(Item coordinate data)
■ ■ ■ ■
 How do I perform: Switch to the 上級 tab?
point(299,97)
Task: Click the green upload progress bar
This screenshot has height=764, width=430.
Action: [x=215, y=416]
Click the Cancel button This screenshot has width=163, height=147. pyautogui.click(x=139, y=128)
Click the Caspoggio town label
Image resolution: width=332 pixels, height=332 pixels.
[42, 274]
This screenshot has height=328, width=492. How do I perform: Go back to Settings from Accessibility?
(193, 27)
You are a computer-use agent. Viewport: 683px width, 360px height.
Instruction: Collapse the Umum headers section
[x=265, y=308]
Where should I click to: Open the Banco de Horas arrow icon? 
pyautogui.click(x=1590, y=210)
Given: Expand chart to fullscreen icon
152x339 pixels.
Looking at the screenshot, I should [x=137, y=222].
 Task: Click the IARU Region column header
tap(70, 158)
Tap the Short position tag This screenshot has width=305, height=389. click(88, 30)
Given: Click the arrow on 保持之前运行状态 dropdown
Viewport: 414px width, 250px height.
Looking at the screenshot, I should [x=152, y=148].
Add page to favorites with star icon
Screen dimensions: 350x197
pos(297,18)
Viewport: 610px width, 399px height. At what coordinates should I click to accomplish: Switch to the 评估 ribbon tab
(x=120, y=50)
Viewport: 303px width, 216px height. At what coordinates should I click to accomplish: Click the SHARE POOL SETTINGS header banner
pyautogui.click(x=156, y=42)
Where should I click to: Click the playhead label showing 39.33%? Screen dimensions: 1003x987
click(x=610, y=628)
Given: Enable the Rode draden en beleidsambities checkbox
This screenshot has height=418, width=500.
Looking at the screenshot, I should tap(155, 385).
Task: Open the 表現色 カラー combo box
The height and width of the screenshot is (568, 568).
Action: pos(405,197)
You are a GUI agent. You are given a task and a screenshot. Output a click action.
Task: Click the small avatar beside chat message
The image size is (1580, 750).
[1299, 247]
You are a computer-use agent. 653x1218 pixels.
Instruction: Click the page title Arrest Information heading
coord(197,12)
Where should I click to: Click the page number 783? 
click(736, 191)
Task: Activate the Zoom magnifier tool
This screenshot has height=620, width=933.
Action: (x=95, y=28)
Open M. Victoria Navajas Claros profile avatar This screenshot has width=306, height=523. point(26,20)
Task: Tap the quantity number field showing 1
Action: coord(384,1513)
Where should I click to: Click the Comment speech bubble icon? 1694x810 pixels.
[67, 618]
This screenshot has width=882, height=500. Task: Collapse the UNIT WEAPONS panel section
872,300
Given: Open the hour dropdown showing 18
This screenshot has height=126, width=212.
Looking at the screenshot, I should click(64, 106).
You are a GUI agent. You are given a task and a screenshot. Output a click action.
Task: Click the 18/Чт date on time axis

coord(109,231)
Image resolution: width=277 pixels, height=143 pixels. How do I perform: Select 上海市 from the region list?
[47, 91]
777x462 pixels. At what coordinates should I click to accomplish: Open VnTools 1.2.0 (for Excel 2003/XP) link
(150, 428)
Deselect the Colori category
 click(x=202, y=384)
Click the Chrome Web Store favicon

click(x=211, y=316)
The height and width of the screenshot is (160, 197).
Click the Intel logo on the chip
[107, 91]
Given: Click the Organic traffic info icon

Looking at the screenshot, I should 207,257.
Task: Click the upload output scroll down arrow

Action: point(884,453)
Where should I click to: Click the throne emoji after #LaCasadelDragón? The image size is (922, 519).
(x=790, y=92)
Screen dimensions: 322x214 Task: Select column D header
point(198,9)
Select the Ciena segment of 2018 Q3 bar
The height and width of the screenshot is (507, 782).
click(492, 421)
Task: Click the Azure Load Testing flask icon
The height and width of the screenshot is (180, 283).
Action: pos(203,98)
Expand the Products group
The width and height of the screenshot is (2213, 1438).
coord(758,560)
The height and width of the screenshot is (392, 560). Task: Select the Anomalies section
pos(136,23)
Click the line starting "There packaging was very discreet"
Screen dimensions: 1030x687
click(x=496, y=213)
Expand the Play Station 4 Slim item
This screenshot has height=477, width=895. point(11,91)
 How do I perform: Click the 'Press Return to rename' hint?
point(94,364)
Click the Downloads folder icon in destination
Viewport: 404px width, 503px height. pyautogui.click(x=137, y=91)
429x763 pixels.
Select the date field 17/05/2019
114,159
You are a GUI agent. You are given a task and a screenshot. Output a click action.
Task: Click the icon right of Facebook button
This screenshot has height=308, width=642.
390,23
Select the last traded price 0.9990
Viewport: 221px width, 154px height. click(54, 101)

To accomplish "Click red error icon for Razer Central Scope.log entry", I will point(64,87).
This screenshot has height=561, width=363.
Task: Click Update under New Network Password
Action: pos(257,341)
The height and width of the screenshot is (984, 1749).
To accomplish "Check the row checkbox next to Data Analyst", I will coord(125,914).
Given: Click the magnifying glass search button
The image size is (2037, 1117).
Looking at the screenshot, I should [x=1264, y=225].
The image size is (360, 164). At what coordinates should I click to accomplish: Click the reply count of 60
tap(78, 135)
■ ■ ■ ■
Please show every line of the entries above that contains the word "section", giving each line in full.

Instruction: Collapse the Umum headers section
This screenshot has width=882, height=500. Task: Collapse the UNIT WEAPONS panel section
The height and width of the screenshot is (392, 560). Task: Select the Anomalies section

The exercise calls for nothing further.